Um altar-palco por dia

Margarida Botelho

O PCP vem denunciando há anos os milhões de dinheiro público que têm sido entregues de mão beijada a grupos privados. Na passada sexta-feira, durante um jantar em Coimbra, o Secretário-geral do PCP elencou novamente exemplos chocantes: 1250 milhões de euros em 2021 para as PPP rodoviárias; 16 mil milhões para a banca privada desde 2008. A denúncia recente dos 140 milhões de euros entregues às concessionárias das autoestradas como compensação de não aumentarem tanto as portagens como queriam teve até direito a confirmação do Polígrafo.

Um escândalo tão maior quanto, em contraste com os lucros dos grupos económicos, as desigualdades crescem e as dificuldades dos trabalhadores e do povo se agravam. Quanto mais evidente se torna que estes milhões faltam no Serviço Nacional de Saúde, na educação, na segurança social, no investimento público.

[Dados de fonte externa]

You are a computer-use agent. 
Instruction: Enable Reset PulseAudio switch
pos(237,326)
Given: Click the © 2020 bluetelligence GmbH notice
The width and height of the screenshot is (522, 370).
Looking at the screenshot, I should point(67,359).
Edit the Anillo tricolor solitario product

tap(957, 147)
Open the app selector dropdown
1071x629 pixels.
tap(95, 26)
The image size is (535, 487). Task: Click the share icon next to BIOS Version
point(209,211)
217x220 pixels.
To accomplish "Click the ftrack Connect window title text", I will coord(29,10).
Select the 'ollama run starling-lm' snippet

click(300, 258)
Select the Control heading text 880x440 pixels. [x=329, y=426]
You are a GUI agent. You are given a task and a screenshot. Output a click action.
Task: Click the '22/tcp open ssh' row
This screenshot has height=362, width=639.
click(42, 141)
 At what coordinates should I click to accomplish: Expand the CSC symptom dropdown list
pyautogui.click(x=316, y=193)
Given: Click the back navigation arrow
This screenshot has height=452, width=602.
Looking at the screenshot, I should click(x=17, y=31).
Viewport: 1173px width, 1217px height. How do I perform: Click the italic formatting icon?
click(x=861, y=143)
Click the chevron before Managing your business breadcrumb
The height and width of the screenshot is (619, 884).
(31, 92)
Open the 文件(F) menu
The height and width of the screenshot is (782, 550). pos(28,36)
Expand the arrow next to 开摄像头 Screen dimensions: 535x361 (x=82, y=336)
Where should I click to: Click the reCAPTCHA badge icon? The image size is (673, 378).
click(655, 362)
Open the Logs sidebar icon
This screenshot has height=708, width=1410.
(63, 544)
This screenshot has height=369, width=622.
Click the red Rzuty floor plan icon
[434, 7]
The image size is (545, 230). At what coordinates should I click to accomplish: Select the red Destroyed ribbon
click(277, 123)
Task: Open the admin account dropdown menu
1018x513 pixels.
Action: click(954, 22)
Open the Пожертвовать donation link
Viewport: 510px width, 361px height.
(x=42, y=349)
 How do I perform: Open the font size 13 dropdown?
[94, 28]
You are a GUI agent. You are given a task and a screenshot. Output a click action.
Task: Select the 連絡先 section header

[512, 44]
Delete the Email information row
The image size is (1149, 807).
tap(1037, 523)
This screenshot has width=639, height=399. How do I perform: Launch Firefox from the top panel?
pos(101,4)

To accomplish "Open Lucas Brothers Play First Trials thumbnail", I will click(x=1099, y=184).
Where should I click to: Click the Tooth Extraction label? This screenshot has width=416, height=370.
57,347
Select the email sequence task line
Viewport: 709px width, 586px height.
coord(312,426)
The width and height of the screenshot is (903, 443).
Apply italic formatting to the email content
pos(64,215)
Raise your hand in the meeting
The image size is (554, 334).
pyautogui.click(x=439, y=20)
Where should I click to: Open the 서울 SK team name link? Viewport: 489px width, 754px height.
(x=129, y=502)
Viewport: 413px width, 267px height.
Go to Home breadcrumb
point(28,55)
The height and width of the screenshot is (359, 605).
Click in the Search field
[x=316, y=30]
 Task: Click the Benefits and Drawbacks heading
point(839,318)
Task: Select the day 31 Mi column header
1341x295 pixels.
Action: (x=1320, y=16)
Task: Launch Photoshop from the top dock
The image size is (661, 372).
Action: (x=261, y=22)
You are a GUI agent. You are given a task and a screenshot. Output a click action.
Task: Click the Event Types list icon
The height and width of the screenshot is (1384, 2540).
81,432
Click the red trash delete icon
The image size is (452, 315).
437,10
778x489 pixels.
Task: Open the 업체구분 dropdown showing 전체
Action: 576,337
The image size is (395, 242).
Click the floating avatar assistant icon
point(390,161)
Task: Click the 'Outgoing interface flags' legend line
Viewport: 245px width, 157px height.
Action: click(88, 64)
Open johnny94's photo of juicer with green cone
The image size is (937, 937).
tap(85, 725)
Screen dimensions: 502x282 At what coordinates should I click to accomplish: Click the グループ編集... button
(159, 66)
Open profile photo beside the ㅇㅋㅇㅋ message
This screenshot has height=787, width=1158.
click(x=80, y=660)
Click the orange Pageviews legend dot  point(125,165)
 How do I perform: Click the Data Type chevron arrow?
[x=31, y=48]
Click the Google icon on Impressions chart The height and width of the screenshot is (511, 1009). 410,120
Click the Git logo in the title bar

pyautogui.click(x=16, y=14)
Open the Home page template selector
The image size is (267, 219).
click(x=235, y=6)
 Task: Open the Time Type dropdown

Na mesma sexta-feira, quase à hora em que o secretário-geral do PCP expunha estes factos e contradições, a SIC Notícias dedicou o seu Expresso da Meia Noite ao tema «o altar-palco e as polémicas em seu redor». Nas últimas semanas, temos assistido à justa indignação generalizada com o preço do palco previsto para as Jornadas Mundiais da Juventude, bem como com as indemnizações e prémios entregues a gestores da TAP. O tema tem interesse, mas causa perplexidade que pessoas tão esclarecidas se indignem de forma tão selectiva. É que, para cúmulo da coincidência, os lucros da banca anunciados horas antes resultam em qualquer coisa como quatro milhões de euros por dia – dava para construir um altar-palco a cada 24 horas. Também era um tema giro para os senhores do Expresso da Meia Noite e aparentados.

Mas a verdade é que a alguns interessa que toda a indignação se dirija para a árvore, calando a enorme floresta da transferência de milhões de dinheiro público para grupos privados. O que também implica tentar silenciar o PCP, que não desiste de os denunciar – mas isso dava outro texto.